Vulnerability disclosure programs (VDPs) and bug bounty programs are common approaches to implementing “crowdsourced security”. In crowdsourced security, organizations invite a group of individuals (“a crowd”) to uncover vulnerabilities in applications. Bug bounty programs and VDPs are useful in this context because they enable companies to accept vulnerability reports from third parties, like researchers and ethical hackers.  

This doesn’t mean the two are one and the same, however. Bug bounties and VDPs adopt different approaches to vulnerability management and have unique use cases. For Web3 projects and companies faced with launching a bug bounty or establishing a VDP, knowing the differences can help with making informed decisions. 

This guide will provide a brief definition and overview of VDPs and bug bounties before discussing their differences. We’ll also provide recommendations on which vulnerability management approach—VDP or bug bounty—to choose based on various factors. 

What is a VDP and how does it work? 

A vulnerability disclosure program (VDP) establishes a reliable framework for reporting vulnerabilities found in a company’s software, assets, or digital infrastructure. The vulnerability disclosure policy outlines an organization’s approach toward vulnerability discovery and disclosure and often includes the following details:

  • Brand statement: The company’s official statement explaining its commitment to security and goals for the vulnerability disclosure program. 

  • Scope: A description of assets hackers are allowed to test and, sometimes, the types of vulnerabilities valid for consideration. 

  • Guidelines: Rules guiding the vulnerability discovery and disclosure process, such as what and what not to do when testing systems for bugs. 

  • Processes: Details on how the company should be notified of vulnerabilities and what to expect concerning communication and remediation timelines. 

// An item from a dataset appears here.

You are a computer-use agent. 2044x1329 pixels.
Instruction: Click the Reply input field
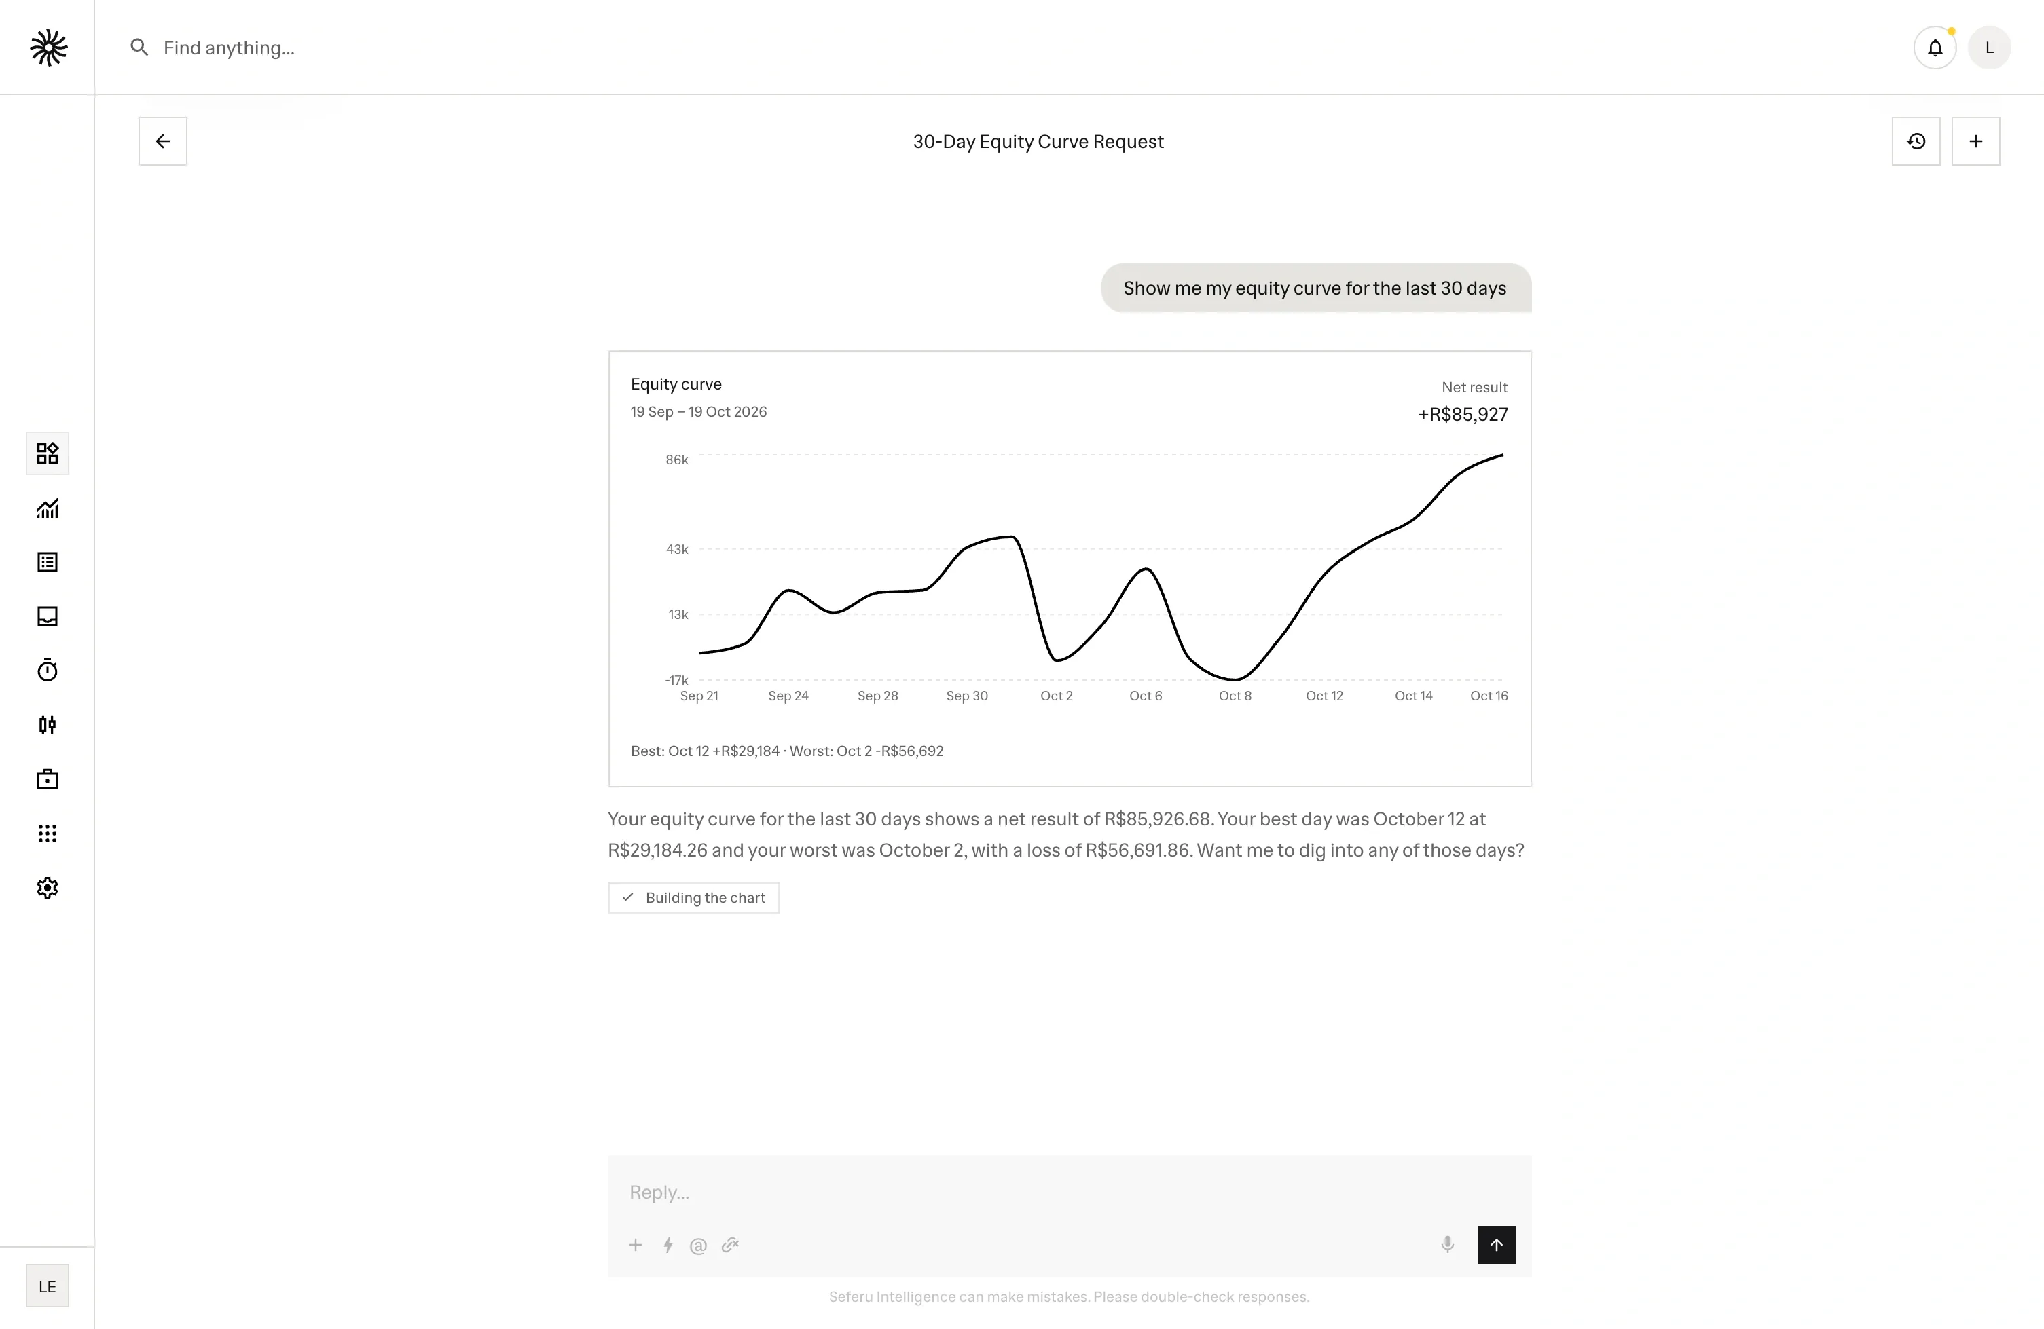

  • Safe harbor: A promise to avoid legal action against security researchers that follow due process when finding and submitting bugs.

By establishing a VDP, companies make it easy for anyone stumbling on a vulnerability to report it and enable prompt remediation. This is important because individuals who discover vulnerabilities may hesitate to notify application developers for fear of legal action. Besides, lack of a formal method for submitting vulnerability reports could discourage finders from alerting organizations about known vulnerabilities. 

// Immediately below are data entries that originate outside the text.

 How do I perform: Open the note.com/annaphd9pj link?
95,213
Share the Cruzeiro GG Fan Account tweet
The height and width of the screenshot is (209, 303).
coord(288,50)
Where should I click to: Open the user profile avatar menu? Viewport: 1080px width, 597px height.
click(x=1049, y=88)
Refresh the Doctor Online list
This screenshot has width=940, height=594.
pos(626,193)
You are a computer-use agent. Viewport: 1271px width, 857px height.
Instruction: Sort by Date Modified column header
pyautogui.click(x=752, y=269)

A VDP establishes the terms of an organization’s relationship with members of the security community and communicates to users and partners that it takes security seriously. It also fosters better collaboration between a company and individuals interested in helping it find vulnerabilities before malicious actors do. 

VDPs can be public (anyone can report software bugs) or private (only pre-approved parties like vendors or partners can disclose bugs). While public VDPs are common, some organizations may prefer a private VDP—for example, if there are concerns around confidentiality or lack of resources to handle submissions. 

What is a bug bounty and how does it work? 

A bug bounty is a financial reward companies offer to ethical hackers and security researchers in exchange for responsibly disclosing bugs in software products. Bug bounty payouts correlate to the severity of identified vulnerabilities, with the most critical bugs attracting higher bounties. 

Like VDPs, bug bounty programs have a defined scope and rules guiding the process of detecting and reporting vulnerabilities. They also include protection for bug hunters from lawsuits and provide secure channels for submitting vulnerability information to affected companies. 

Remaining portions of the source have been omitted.